_BRIEF_
Make an exact copy of the lines from the one containing "Given: Hide the" through the end of the records below, and leave out every picture.

_DATA RECORDS_
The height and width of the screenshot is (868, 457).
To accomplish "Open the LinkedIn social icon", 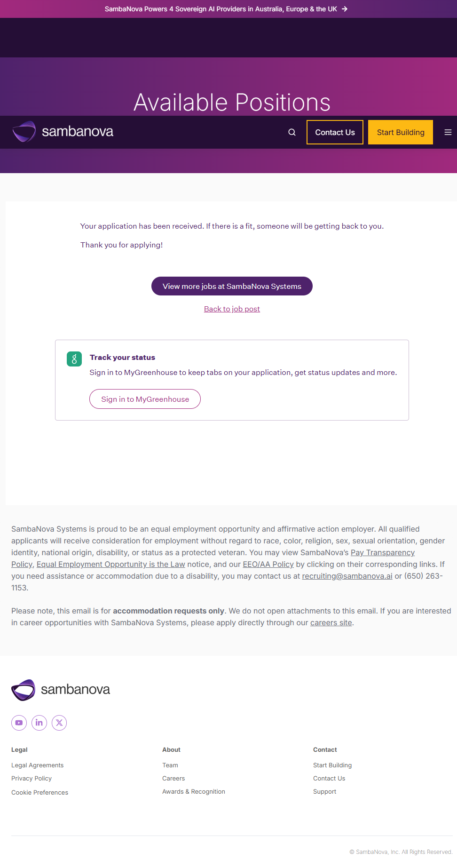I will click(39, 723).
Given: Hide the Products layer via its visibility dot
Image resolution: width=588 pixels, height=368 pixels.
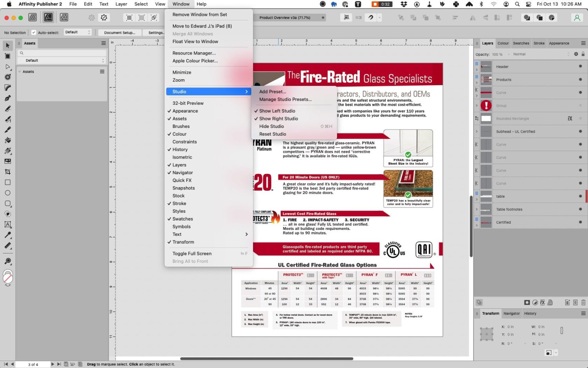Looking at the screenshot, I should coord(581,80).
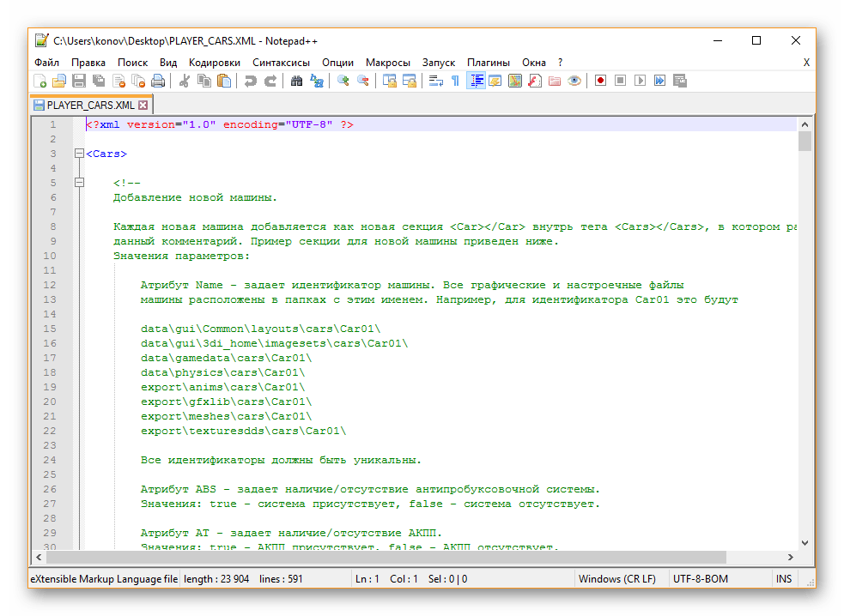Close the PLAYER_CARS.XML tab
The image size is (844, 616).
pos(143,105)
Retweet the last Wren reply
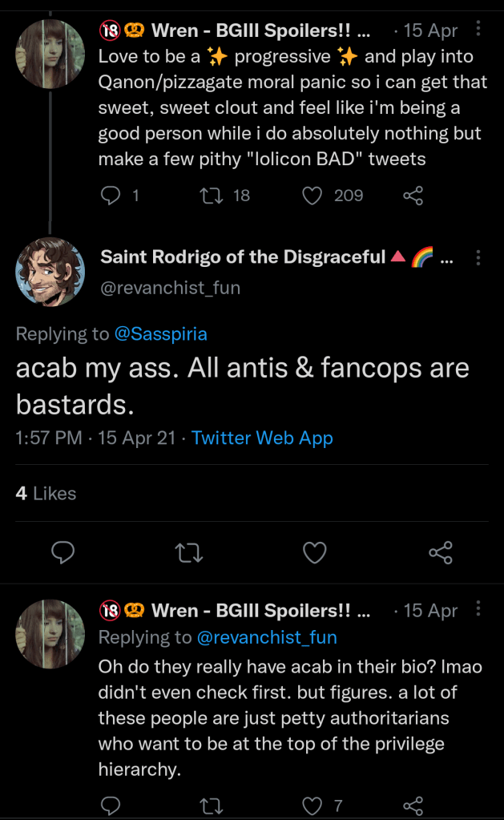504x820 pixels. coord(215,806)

_EXERCISE RESULT_
Given: Hide the Products layer via its visibility dot
Image resolution: width=588 pixels, height=368 pixels.
Looking at the screenshot, I should coord(581,80).
Close the PLAYER_CARS.XML tab
The image size is (844, 616).
pos(143,105)
Retweet the last Wren reply
504x820 pixels. coord(215,806)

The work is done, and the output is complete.